Primo Maggio 2026 in Toscana tra cortei, cerimonie e riflessioni

La Festa del lavoro è sempre molto attuale anche in tempo di algoritmi e smart working

Redazione Nove da Firenze
Redazione Nove da Firenze
29 Aprile 2026 09:02
Primo Maggio 2026 in Toscana tra cortei, cerimonie e riflessioni

Quello del 1° maggio non è un ponte qualunque. È la giornata in cui il lavoro smette di essere solo fatica quotidiana e diventa identità collettiva, memoria condivisa, rivendicazione. Nasce dalle lotte di fine Ottocento per le otto ore, attraversa il Novecento tra conquiste e tragedie, e oggi torna nelle piazze della Toscana con la stessa urgenza di allora: ricordare da dove veniamo e decidere dove andare.

Quest’anno la data cade di venerdì, aprendo tre giorni di riflessione e festa. Ma il cuore resta la mattina del 1° maggio, quando il calendario lascia spazio alla storia.

La cerimonia e il silenzio

A Firenze tutto comincia nel Salone dei Cinquecento. Lì, dove si decide la città, il 1° maggio si premia chi la costruisce ogni giorno. Le “Stelle al Merito del Lavoro” vanno a 75 lavoratori e lavoratrici toscane: non solo carriera, ma professionalità, innovazione, capacità di insegnare un mestiere. È il volto istituzionale della festa: lo Stato che riconosce il valore di chi tiene in piedi il Paese. Un momento solenne, che lega la Repubblica al lavoro come dice la Costituzione. La cerimonia è in programma con inizio alle ore 10.

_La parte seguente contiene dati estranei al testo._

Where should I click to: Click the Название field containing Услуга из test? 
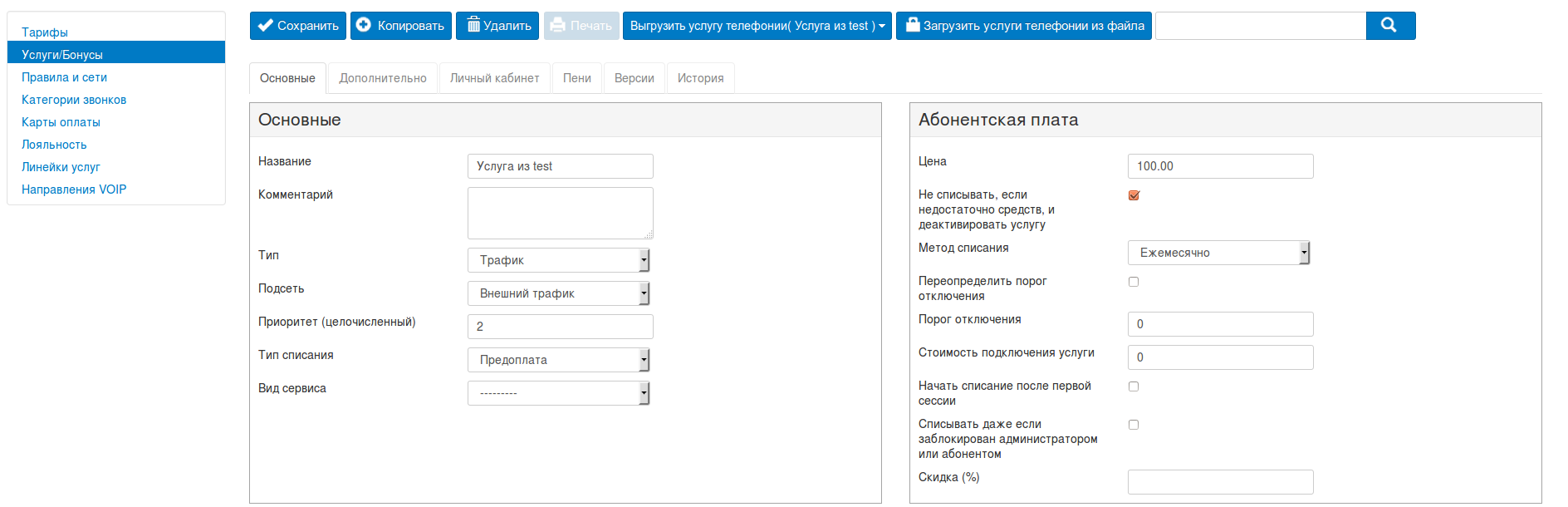(x=560, y=166)
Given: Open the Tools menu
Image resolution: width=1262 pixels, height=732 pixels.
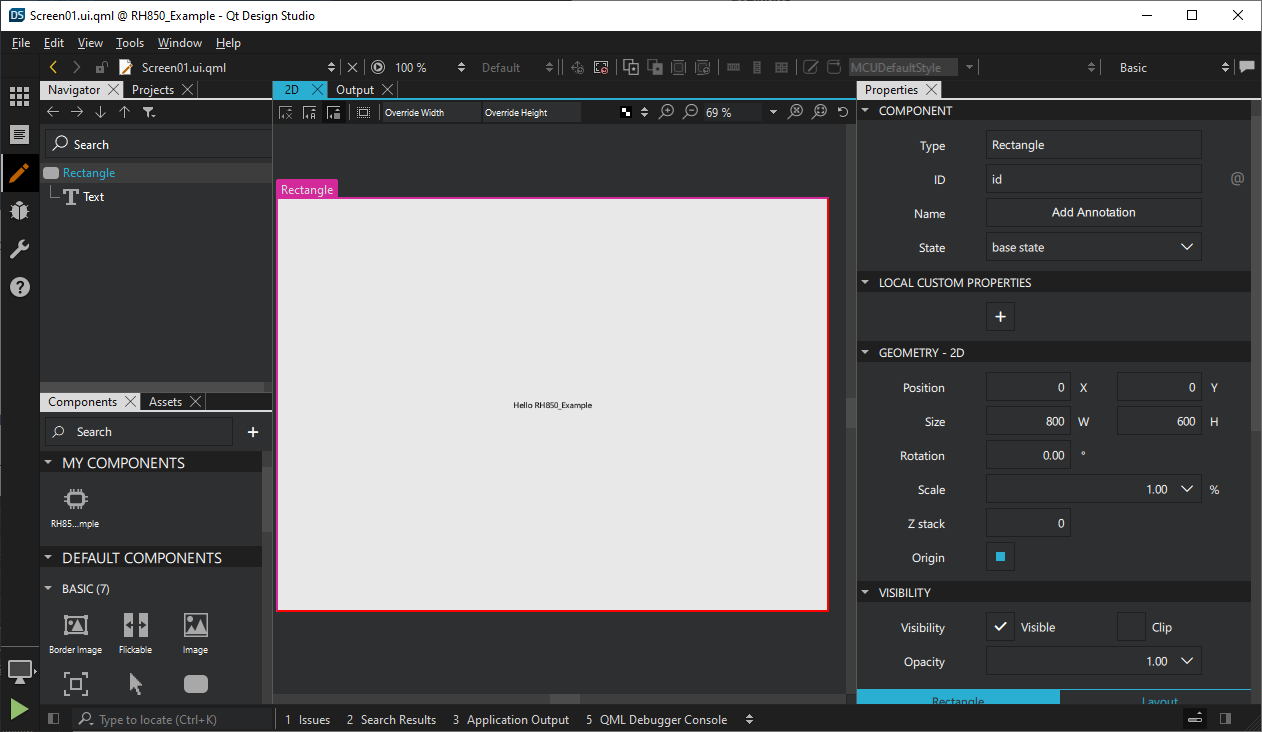Looking at the screenshot, I should 130,43.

I cortei: dove la memoria cammina

Poi la città cambia passo. Dalle sedi istituzionali si passa alla strada, perché il 1° maggio è anche voce, striscione, megafono. Il corteo più carico di significato parte da via Mariti, a Firenze. Ore 14,30. È il cantiere Esselunga dove nel 2024 morirono cinque operai. Da lì si marcia verso l’Isolotto: non una parata, ma un cammino di memoria. I sindacati di base scelgono quel luogo per dire che la sicurezza sul lavoro non è una statistica, è vita o morte. E che ogni Primo Maggio deve fare i conti con le ferite ancora aperte.

Accanto a questo, i cortei storici di CGIL, CISL e UIL attraversano tutta la Toscana. A Empoli la banda accompagna il comizio in Piazza della Vittoria. A Sesto Fiorentino si depongono corone ai caduti sul lavoro. A Pontassieve la Filarmonica apre la strada al corteo. Sono riti che si ripetono, ma non sono routine: ogni anno portano in piazza i temi del momento. Salari, contratti, precarietà, morti bianche. Nel 2026, il filo che li unisce è chiaro: il lavoro deve essere dignitoso e sicuro, o non è lavoro.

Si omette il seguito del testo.